Usefulness in the Gulf of Mexico
Fairways Offshore Exploration Inc. (Houston, Texas) was looking for a tool to help it identify bypassed pay and better understand stratigraphic variability in an old field in the Gulf of Mexico. The field was very structurally simple, with a lot of stacked pay and much stratigraphic variability.

The main zone of interest was oil sands located in depths of less than 9,000 feet.

This AVO technology was run on the 3D dataset to obtain lithology, porosities, fluids and AVO types. Log analysis was run on approximately 70 wells in the project.

Good petrophysical analysis goes beyond doing net pay counts. Well logs are subject to error, just like any data set; therefore, these errors must be corrected. Things such as borehole washout, fluid invasion and swelling shales account for a large portion of the errors which must be corrected.

In a field study such as this, the logging data issues become even more difficult. Different suites of logs are run in each of the wells, making some sort of normalization process necessary. Most of these wells were deviated and had only resistivity and spontaneous potential curves.

There were a few straight holes that had sonic logs available, and these few wells were the first to be run through log analysis and tied into the seismic and lithology. Once a suitable tie was made for these wells, one was chosen as an approximation for the time/depth relationship on the wells that did not have sonics.

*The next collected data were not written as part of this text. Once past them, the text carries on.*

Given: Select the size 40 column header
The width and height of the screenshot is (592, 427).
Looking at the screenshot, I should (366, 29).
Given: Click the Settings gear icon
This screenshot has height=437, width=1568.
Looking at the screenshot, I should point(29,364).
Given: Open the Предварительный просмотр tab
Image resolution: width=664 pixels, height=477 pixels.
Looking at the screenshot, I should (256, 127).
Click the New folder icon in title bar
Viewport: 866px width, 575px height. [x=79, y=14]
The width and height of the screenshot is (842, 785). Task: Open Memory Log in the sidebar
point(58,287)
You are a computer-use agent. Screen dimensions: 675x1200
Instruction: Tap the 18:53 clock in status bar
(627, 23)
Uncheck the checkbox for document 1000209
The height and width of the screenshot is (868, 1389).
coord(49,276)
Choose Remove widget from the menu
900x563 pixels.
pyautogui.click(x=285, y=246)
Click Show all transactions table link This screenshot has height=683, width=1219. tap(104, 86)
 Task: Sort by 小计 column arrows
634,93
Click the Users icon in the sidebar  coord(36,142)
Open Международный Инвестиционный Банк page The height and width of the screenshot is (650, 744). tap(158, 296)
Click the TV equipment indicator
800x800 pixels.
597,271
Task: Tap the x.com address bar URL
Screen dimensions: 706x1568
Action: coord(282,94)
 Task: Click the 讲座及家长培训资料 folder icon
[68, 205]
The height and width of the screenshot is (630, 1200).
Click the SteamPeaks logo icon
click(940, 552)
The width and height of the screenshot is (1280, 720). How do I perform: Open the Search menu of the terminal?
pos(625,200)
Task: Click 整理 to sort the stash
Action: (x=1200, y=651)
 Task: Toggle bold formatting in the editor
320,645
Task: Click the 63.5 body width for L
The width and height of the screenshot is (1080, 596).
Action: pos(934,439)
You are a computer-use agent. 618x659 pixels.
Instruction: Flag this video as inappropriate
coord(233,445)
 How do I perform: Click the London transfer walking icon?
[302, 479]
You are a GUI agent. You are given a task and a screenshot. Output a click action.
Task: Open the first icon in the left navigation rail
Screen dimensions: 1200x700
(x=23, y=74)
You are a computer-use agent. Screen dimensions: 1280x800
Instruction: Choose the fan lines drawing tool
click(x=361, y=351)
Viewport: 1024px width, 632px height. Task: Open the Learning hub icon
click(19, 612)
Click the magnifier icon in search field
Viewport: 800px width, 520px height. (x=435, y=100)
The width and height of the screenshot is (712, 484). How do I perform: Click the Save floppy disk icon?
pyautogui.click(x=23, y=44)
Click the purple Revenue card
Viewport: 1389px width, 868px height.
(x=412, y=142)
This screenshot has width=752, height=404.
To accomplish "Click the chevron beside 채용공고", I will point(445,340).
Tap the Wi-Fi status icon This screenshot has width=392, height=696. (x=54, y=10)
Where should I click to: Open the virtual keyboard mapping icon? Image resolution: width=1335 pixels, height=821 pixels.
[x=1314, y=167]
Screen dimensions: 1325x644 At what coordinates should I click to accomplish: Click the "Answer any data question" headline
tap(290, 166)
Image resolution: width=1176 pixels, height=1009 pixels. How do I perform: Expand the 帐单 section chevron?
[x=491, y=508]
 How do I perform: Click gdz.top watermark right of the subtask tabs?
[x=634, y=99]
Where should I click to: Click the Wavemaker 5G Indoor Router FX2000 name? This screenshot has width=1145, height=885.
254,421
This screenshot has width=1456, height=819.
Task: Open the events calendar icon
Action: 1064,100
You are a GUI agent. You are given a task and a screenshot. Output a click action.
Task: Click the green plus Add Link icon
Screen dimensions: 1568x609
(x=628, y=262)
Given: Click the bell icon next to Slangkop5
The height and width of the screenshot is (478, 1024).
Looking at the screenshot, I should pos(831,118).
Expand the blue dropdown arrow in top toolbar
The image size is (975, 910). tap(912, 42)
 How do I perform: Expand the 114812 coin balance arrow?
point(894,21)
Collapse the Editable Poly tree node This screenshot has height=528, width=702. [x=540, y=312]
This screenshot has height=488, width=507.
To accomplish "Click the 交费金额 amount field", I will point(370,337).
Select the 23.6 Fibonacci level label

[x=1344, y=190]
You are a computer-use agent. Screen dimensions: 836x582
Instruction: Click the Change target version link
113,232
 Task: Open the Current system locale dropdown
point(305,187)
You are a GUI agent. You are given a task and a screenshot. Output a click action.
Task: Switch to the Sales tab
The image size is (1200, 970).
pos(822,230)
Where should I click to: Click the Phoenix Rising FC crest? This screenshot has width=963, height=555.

Since the log analysis performed came up with a rock model, sonics were created from the rock model in the wells that did not have them. The time/depth function mentioned earlier was used as a starting point for the synthetic tie. Small adjustments were made to the wells in order to get the best ties.

After all 70 wells were tied into the lithology/fluid volume, the volume was checked against the wells for accuracy. All of the wells matched the lithology/fluid volume, so this and the other output volumes were delivered to Fairways for loading into their interpretation system to begin their search for bypassed pay.

A total of approximately 500,000 barrels of bypassed reserves were located by using this technology. Unfortunately, the location of the bypassed pay was scattered and would take too many wells and cost too much to develop.

In future projects, it will be helpful to see the results of this type of work before deciding to buy fields or deciding a field’s worth.

Conclusions
The LithSeis technology will allow companies to more easily and accurately find and develop reserves with tools that are useful throughout the life cycle of a project.

The marriage of petrophysics with geophysics results in a science referred to as seismic petrophysics. The goal is to understand the petrophysical information that seismic data brings to the table. This starts with a good understanding of the rocks. Having seismic data in terms of lithology, porosities and fluids means it can be used by all members of the asset team and provide exploration companies with a more strategic and precise model for finding hidden oil and gas reservoirs.


Roger Young is chief technology officer and co-founder of eSeis Inc. He has 27 years of industry experience, including 14 years of LithSeis development. Young holds a Master of Science in petroleum engineering from the University of Houston and a Bachelor of Science in physics from Clarkson College of Technology.